From the line containing "Screen dimensions: 1516x784" through the last line of the listing, output each line exactly as it stands. Omit pictures.

*** Information ***

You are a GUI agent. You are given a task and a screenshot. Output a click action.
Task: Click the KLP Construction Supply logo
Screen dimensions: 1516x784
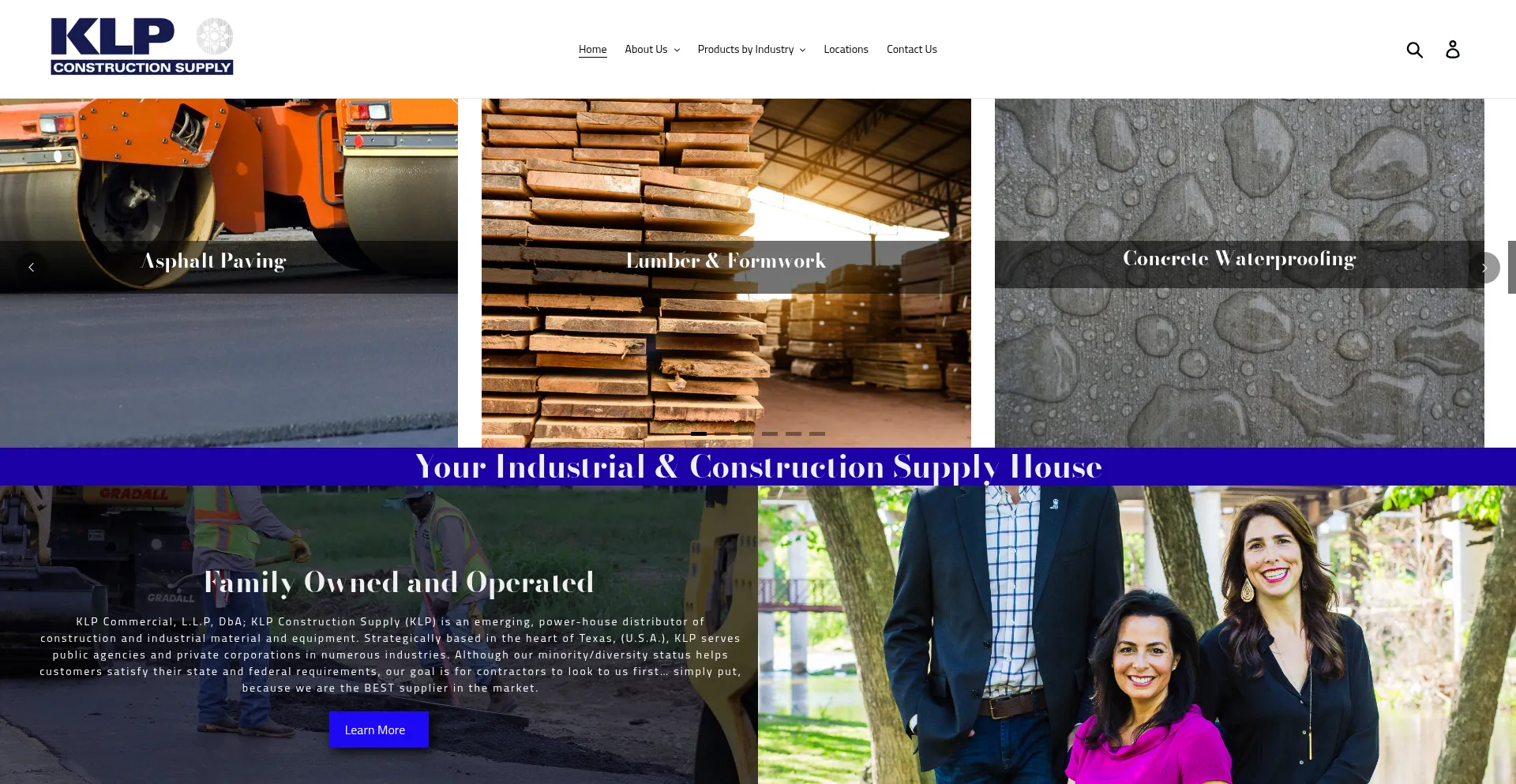(x=142, y=47)
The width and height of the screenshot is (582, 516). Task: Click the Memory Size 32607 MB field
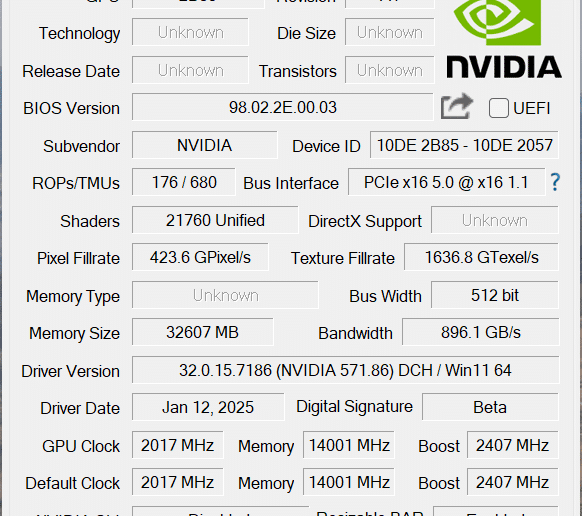pyautogui.click(x=203, y=332)
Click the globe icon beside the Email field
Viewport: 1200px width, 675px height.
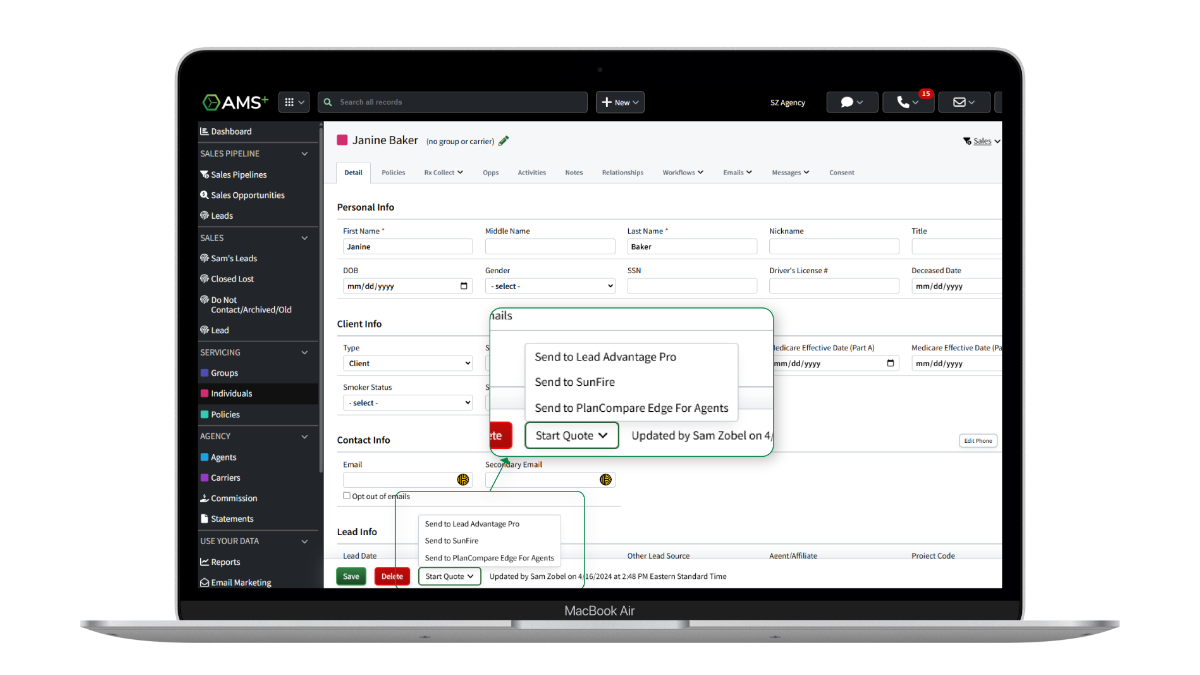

*** End of Information ***

» **Exercise answer**
Screen dimensions: 1516x784
(x=142, y=47)
The width and height of the screenshot is (582, 516). Task: Click the Memory Size 32607 MB field
pyautogui.click(x=203, y=332)
Click the globe icon beside the Email field
Viewport: 1200px width, 675px height.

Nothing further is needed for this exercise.